EXERCISE MATERIALS:
----

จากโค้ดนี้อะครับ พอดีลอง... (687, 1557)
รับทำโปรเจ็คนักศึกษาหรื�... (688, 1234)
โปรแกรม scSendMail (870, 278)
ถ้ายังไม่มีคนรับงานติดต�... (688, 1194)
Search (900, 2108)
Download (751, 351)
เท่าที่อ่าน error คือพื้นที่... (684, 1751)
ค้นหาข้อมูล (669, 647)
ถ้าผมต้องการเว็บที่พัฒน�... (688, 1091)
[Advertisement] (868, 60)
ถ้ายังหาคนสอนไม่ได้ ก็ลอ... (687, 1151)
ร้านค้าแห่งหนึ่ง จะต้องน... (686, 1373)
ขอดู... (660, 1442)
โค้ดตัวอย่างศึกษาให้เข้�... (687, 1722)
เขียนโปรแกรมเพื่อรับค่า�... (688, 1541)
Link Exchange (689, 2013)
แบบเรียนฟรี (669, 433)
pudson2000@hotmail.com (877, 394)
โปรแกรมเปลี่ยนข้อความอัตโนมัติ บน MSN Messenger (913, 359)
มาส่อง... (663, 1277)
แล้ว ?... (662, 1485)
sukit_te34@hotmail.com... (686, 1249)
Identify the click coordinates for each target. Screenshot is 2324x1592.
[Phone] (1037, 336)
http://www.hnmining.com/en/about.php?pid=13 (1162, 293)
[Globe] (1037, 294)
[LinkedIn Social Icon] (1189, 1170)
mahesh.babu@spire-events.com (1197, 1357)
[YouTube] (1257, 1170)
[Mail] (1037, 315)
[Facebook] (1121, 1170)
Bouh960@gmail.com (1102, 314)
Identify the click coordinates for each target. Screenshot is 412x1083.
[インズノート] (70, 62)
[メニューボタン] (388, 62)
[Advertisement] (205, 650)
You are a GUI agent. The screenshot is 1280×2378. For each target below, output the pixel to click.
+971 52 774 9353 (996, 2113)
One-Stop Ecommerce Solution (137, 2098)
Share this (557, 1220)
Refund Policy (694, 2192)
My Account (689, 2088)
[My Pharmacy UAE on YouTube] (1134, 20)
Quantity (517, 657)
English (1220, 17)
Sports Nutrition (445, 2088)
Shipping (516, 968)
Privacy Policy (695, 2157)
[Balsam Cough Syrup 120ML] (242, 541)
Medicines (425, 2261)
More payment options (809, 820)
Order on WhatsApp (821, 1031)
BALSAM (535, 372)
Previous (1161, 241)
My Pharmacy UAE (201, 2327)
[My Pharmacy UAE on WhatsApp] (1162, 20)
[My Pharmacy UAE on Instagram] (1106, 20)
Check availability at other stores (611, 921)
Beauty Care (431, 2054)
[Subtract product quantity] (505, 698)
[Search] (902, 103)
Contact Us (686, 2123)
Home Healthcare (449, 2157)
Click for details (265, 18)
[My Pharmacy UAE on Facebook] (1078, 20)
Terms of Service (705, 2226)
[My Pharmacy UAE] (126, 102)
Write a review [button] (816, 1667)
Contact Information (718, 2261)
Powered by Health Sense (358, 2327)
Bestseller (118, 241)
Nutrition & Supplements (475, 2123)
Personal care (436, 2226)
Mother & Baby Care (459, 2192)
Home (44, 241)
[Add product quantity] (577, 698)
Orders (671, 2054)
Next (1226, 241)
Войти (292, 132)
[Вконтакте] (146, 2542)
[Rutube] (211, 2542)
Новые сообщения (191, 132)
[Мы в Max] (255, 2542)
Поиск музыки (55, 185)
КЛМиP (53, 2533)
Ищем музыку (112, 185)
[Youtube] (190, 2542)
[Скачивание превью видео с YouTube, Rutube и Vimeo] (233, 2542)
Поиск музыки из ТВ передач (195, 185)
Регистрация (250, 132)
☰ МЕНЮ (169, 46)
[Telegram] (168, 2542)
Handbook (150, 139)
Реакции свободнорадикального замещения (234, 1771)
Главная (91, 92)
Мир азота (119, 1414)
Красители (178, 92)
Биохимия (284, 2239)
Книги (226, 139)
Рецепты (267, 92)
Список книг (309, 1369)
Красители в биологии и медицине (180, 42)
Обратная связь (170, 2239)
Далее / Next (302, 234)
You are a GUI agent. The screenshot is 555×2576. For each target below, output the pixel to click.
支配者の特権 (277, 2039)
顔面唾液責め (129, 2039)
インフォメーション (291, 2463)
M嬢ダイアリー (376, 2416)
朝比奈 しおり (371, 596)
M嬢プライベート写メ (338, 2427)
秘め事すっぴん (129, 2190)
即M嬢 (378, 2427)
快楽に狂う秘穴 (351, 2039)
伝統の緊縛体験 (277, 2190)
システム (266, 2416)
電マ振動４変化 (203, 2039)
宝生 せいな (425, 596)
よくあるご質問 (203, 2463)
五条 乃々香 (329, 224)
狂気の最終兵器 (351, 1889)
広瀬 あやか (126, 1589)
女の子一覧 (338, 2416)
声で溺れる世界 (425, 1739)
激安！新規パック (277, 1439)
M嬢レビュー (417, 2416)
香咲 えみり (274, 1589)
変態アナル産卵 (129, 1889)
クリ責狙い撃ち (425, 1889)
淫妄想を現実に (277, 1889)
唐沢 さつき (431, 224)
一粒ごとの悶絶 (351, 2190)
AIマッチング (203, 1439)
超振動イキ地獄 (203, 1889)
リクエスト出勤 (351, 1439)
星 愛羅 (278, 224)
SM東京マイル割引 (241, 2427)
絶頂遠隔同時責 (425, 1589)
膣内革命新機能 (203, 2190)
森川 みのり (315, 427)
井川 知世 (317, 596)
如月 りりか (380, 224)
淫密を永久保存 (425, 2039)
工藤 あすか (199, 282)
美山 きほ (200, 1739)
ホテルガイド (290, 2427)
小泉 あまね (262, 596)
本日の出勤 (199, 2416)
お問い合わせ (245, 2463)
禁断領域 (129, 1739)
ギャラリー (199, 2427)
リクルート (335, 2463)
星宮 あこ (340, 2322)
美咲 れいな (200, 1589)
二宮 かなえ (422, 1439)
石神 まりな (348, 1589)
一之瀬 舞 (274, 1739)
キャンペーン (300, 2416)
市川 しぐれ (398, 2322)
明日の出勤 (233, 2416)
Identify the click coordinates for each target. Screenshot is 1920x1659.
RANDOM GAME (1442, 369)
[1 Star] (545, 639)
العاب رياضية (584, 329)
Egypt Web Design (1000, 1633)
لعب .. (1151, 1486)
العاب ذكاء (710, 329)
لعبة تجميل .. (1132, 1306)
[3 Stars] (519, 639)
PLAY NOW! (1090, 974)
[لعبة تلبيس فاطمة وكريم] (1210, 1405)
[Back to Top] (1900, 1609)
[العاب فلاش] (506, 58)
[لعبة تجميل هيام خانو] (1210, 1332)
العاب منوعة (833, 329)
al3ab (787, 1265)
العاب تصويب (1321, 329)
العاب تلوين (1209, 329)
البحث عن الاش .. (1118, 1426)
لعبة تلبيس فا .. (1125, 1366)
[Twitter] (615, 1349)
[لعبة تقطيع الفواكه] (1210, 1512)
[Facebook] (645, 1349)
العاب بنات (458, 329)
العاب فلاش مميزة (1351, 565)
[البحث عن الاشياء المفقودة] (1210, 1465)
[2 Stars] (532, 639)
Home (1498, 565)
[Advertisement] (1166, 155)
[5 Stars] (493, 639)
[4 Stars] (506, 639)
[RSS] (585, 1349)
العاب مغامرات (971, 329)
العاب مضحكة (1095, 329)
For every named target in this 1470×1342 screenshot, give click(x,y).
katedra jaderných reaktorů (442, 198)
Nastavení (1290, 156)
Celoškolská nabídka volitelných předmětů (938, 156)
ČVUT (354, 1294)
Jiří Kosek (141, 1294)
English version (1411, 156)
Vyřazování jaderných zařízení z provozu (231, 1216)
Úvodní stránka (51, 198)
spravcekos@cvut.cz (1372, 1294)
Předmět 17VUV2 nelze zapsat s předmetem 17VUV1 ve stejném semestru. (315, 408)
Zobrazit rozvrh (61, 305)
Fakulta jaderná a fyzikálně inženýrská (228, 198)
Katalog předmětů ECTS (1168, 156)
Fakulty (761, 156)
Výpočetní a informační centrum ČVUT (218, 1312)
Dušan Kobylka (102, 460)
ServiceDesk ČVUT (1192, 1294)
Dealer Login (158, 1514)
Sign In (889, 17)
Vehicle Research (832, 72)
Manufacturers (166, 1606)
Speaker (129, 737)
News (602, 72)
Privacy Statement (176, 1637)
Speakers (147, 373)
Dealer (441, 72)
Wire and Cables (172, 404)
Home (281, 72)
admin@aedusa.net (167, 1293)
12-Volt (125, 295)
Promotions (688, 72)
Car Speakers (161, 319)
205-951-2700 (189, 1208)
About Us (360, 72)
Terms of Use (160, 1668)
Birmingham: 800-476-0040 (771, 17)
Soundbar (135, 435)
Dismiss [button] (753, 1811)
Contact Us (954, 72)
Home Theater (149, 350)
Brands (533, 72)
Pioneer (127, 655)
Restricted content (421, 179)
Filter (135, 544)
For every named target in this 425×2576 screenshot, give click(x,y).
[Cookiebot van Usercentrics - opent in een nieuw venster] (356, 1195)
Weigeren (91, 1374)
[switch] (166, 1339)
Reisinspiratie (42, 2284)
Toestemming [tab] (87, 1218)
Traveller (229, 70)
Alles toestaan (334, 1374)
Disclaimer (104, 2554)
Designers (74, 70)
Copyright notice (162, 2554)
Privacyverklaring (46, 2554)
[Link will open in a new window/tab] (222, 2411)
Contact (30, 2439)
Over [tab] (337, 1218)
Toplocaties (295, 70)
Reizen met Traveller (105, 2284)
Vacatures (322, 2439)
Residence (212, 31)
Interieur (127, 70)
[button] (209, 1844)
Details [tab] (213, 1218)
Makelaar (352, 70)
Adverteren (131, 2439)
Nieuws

----

WHAT YOU ARE ASKED TO DO:
Your answer should consist of every line from the entries that holds "product".

SOLUTION:
[Subtract product quantity] (505, 698)
[Add product quantity] (577, 698)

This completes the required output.